Judging from the calculation base of dividend, the calculation base of cash dividend is "cash value of policy" and the calculation base of guaranteed dividend is insurance amount. Because the cash value of the policy at the initial stage of insurance is relatively small, there is very little cash dividend at the initial stage of cash dividend insurance, and there is no advantage of guaranteed dividend. However, in the long run, with more and more premiums paid, the difference with the insured dividends will gradually narrow.
From the "dividend rate" point of view, due to cash dividends, it requires high liquidity to distribute cash dividends every year, which may restrict the space of investment income of insurance companies, and the dividends distributed by insurance amount will directly increase to the insured amount, so that insurance companies can increase the investment ratio of long-term assets, increase investment income to a certain extent, and enable policyholders to maintain a high and stable investment income rate.
indemnificatory
Guaranteed dividends are highly guaranteed.
From the perspective of security, the advantages of dividend insurance are more obvious.

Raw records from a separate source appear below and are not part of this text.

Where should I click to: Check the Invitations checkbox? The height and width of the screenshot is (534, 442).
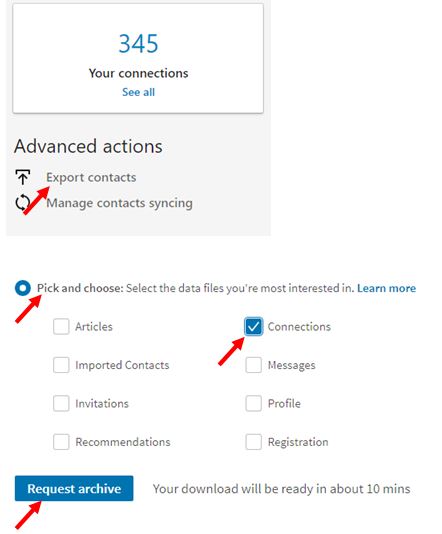pos(61,404)
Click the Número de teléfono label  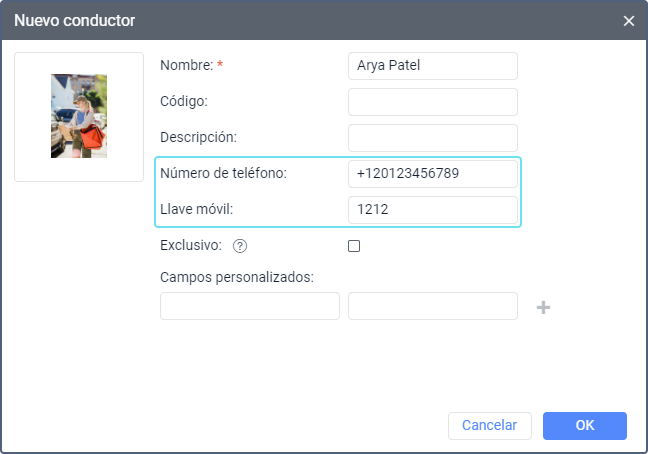click(223, 173)
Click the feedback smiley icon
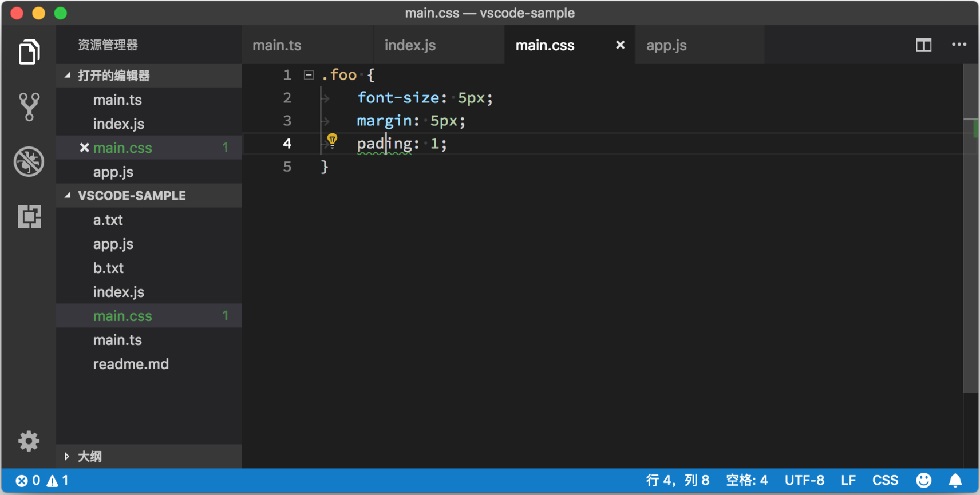This screenshot has width=980, height=495. click(923, 480)
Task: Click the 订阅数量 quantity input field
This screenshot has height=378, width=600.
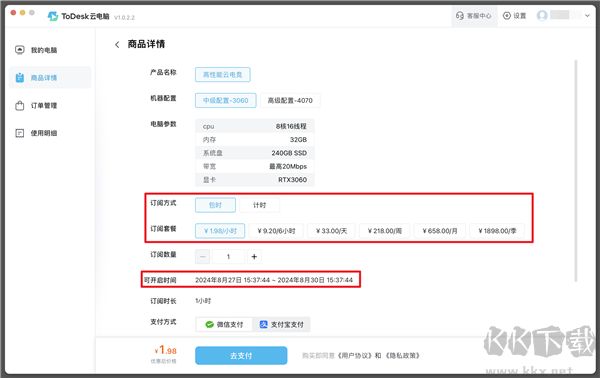Action: click(228, 257)
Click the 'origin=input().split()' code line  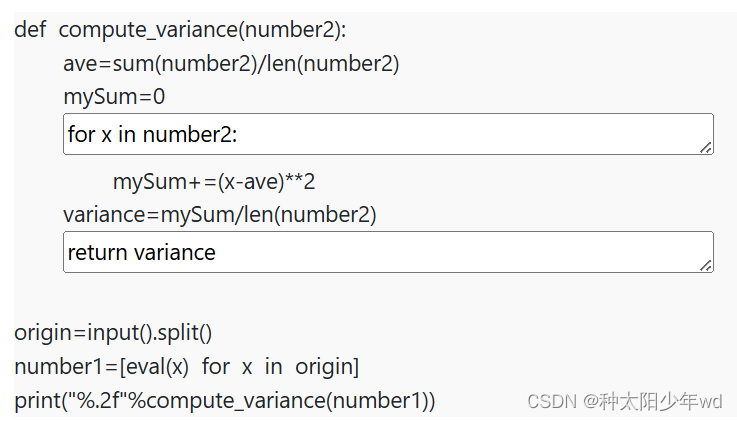point(113,333)
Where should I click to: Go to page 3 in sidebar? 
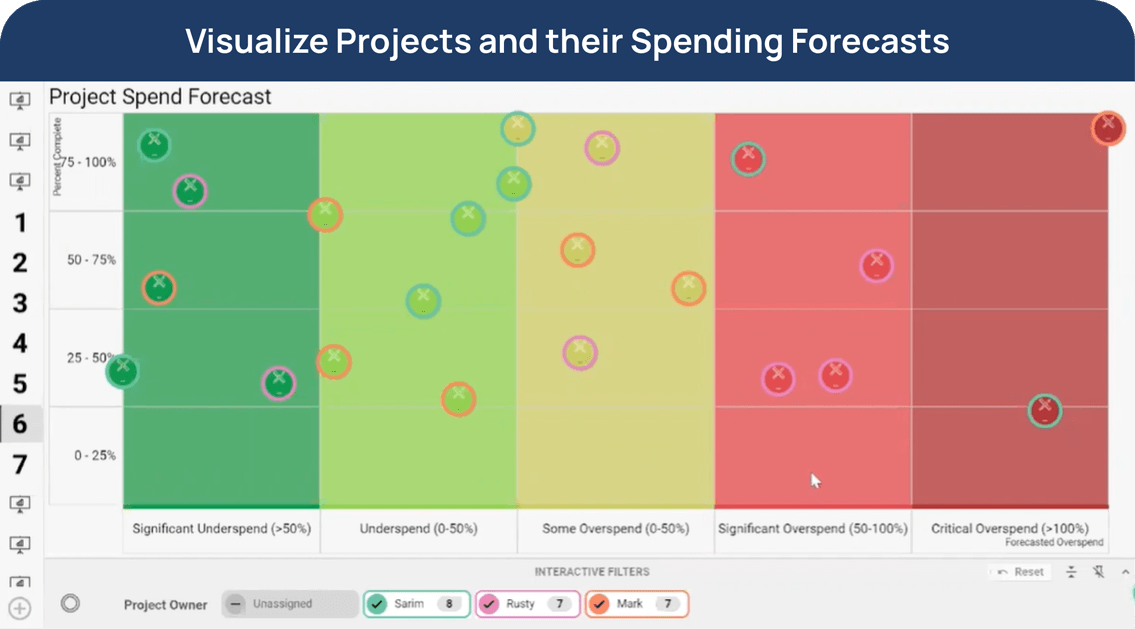click(x=20, y=303)
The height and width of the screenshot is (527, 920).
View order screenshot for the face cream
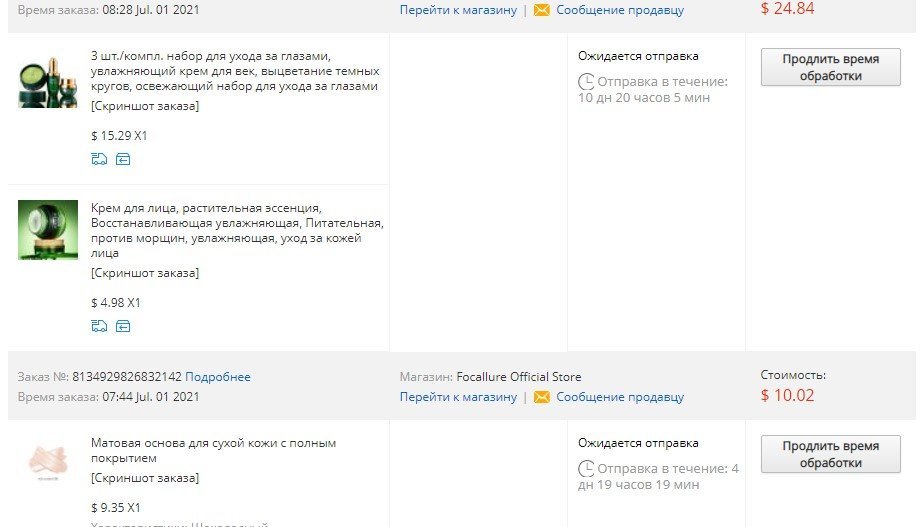click(x=144, y=273)
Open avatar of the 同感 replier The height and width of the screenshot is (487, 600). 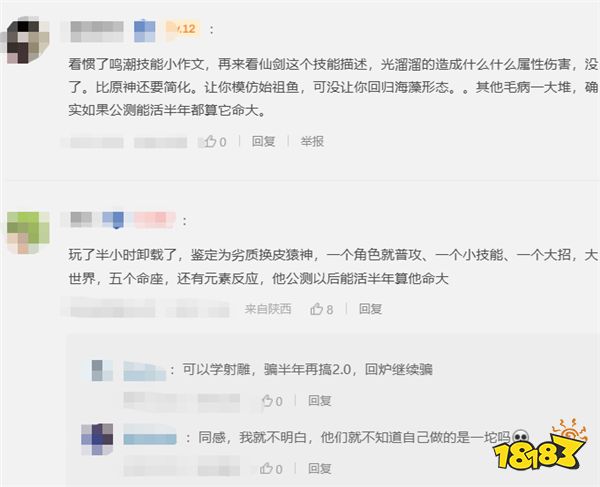(x=97, y=439)
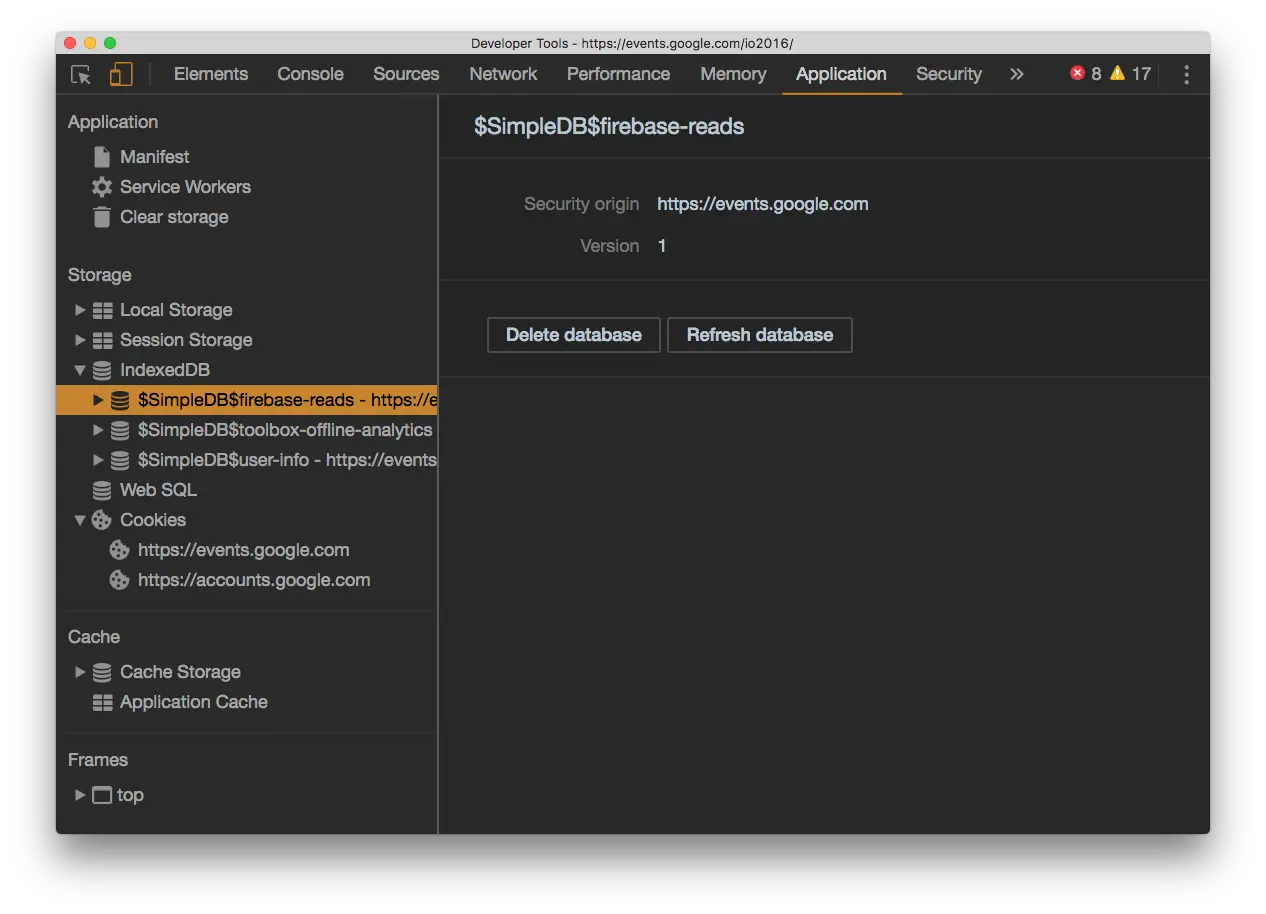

The amount of dividend is based on the amount of insurance, and the current dividend is increased to the existing amount of insurance policy. This is equivalent to allowing the insured to automatically increase the insured amount without underwriting, and apply for an increase in the insured amount during the protection period, which can alleviate the insurance depreciation caused by inflation to some extent.
flexibility
Cash dividends can be kept and taken.
Bonus is not as flexible as cash dividend.
Take Mr. Zhao He as an example. In the first year of dividends, Mr. Zhao paid more than 900 yuan, while the dividend was only a few tens of yuan. However, due to the fact that the money has been converted into the insured amount, Mr. Zhao can't actually get the money from the insurance company, and he can only get back the distributed dividend when there is an insurance accident, insurance expires or surrender.
Tang Xiao can get a small bonus, but the way of cash dividend is flexible, so it is advisable to keep it. As long as Tang Xiao wants a cash bonus, he can get it. At present, cash dividend insurance can provide accumulated interest, offset premium, purchase and payment increase.
suggestion
Liquidity requires high cash dividends.
If citizens are not in a hurry to withdraw dividends, they can choose dividend-guaranteed products, which will get higher protection in the long run and are expected to get better returns. However, if citizens have higher liquidity requirements for cash, they can choose cash dividend products, which is more flexible.
In addition, whether "cash dividend" or "insured dividend" can bring more benefits to the insured depends on the operation of the insurance company.
If the insurance company's capital operation can achieve a higher rate of return, dividends will naturally rise. The public should not be confused by the obvious differences in dividend distribution methods, but should pay more attention to the operating ability of the insurance company where the insured is located.
If you have any other insurance questions, please come: protect more fish and talk about insurance.